REQUIRED WORK:
An exact copy of every line from the one holding "Given: Enable the Show min/max lines checkbox" to the end of the entries below is required; leave the pictures out.

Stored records
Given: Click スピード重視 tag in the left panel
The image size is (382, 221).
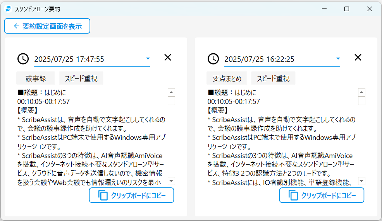Looking at the screenshot, I should click(x=81, y=78).
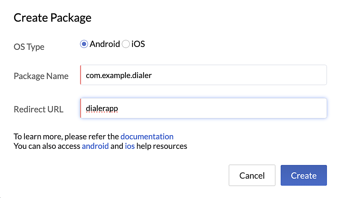Click the "OS Type" field label
Image resolution: width=338 pixels, height=198 pixels.
coord(29,47)
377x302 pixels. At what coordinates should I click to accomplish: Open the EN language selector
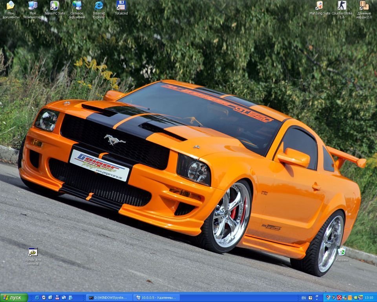point(303,298)
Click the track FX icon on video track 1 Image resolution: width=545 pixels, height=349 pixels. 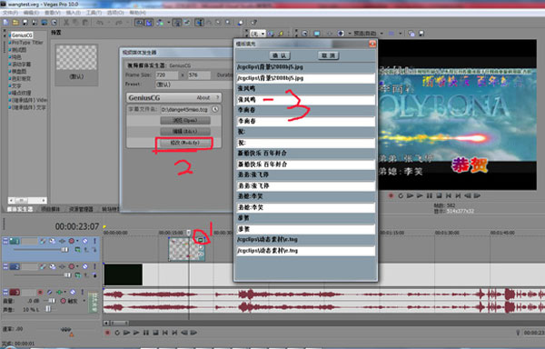click(x=52, y=241)
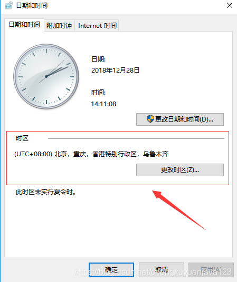The image size is (237, 282).
Task: Switch to the 日期和时间 tab
Action: pyautogui.click(x=24, y=25)
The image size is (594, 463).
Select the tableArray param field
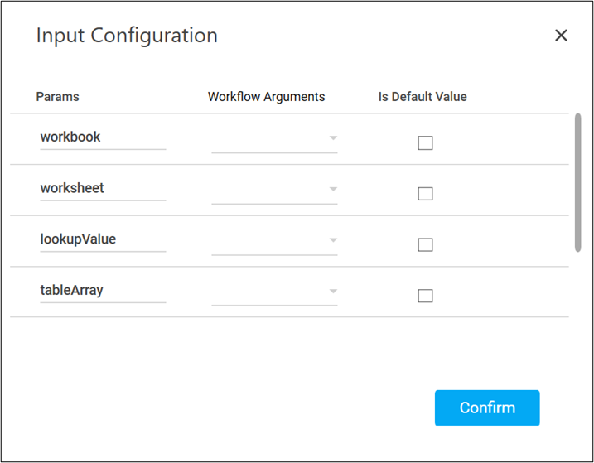[x=103, y=291]
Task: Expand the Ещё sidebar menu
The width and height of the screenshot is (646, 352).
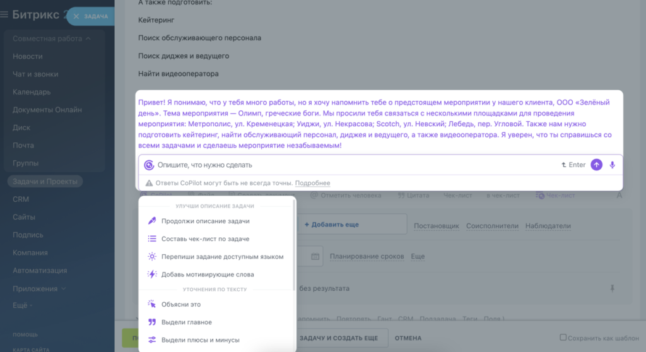Action: (x=23, y=305)
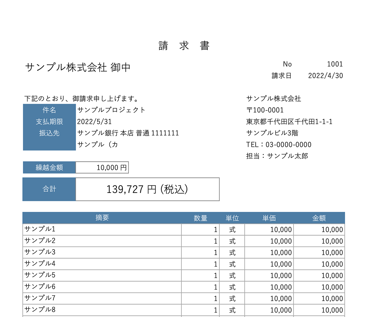Select the 金額 column header
Image resolution: width=368 pixels, height=317 pixels.
(x=319, y=218)
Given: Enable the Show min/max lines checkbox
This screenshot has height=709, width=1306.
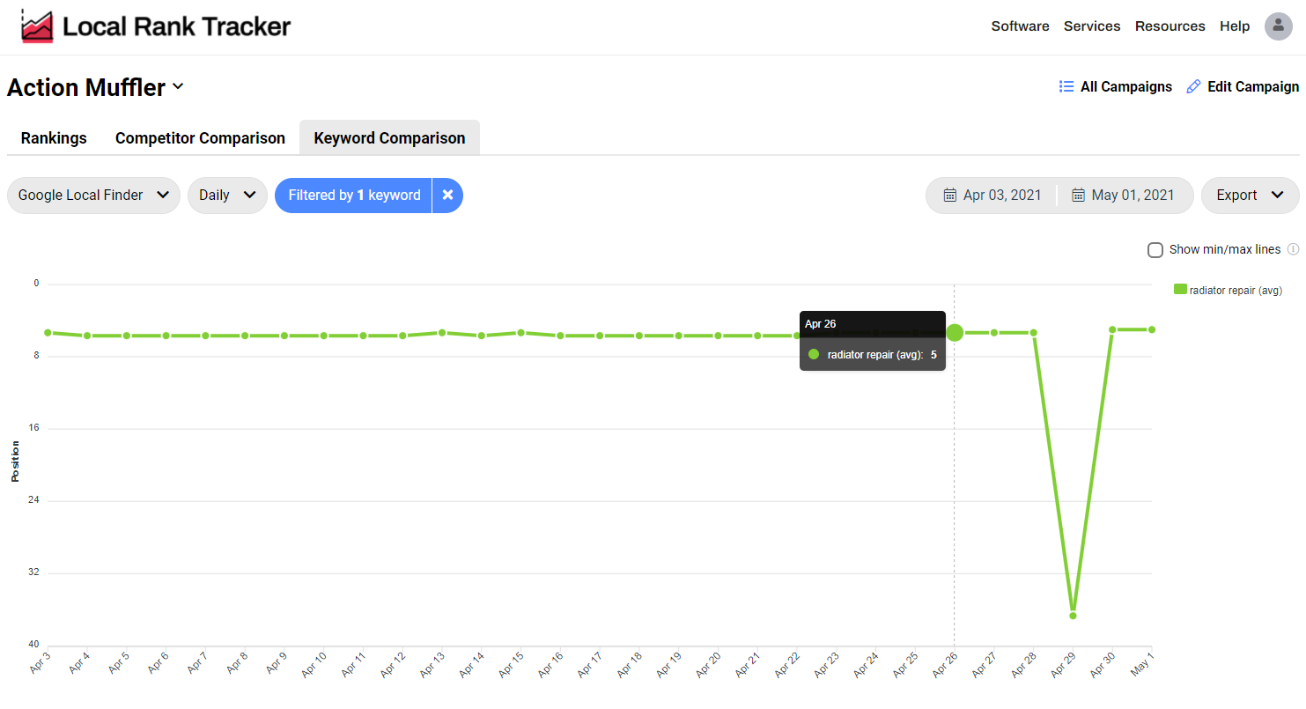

RESPONSE FOR THIS EXERCISE:
Given: Enable the Show min/max lines checkbox
This screenshot has height=709, width=1306.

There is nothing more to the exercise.